Information supplied START

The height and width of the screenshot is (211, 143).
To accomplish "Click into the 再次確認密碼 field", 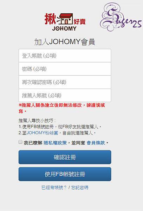I will 65,82.
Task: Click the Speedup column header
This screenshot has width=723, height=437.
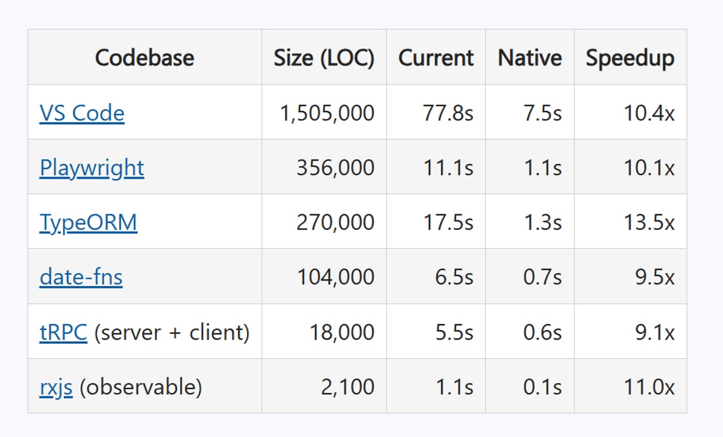Action: pyautogui.click(x=630, y=58)
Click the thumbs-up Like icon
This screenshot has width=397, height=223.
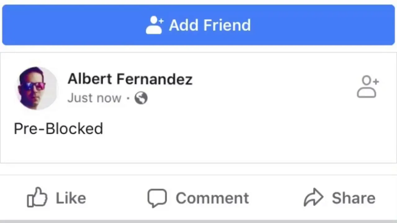pyautogui.click(x=37, y=197)
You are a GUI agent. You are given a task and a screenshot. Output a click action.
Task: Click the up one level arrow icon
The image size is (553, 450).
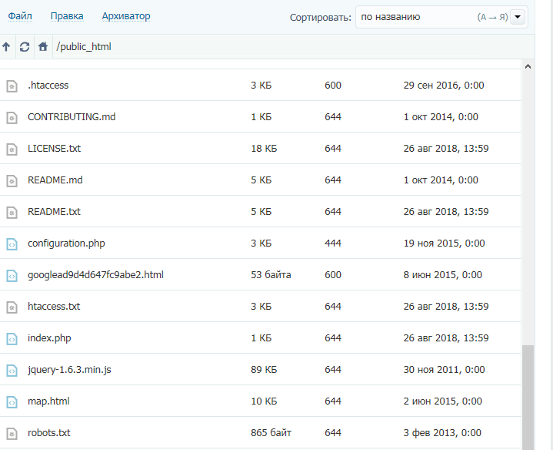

Information supplied END

- **What you should do**
Above are the records. Copy exactly, and only, the lines from the line containing "This screenshot has width=397, height=223." through the last one, omitting any pictures.

- **Your solution**
This screenshot has width=397, height=223.
pyautogui.click(x=37, y=197)
You are a GUI agent. You are given a task and a screenshot. Output a click action.
Task: Click the up one level arrow icon
The image size is (553, 450).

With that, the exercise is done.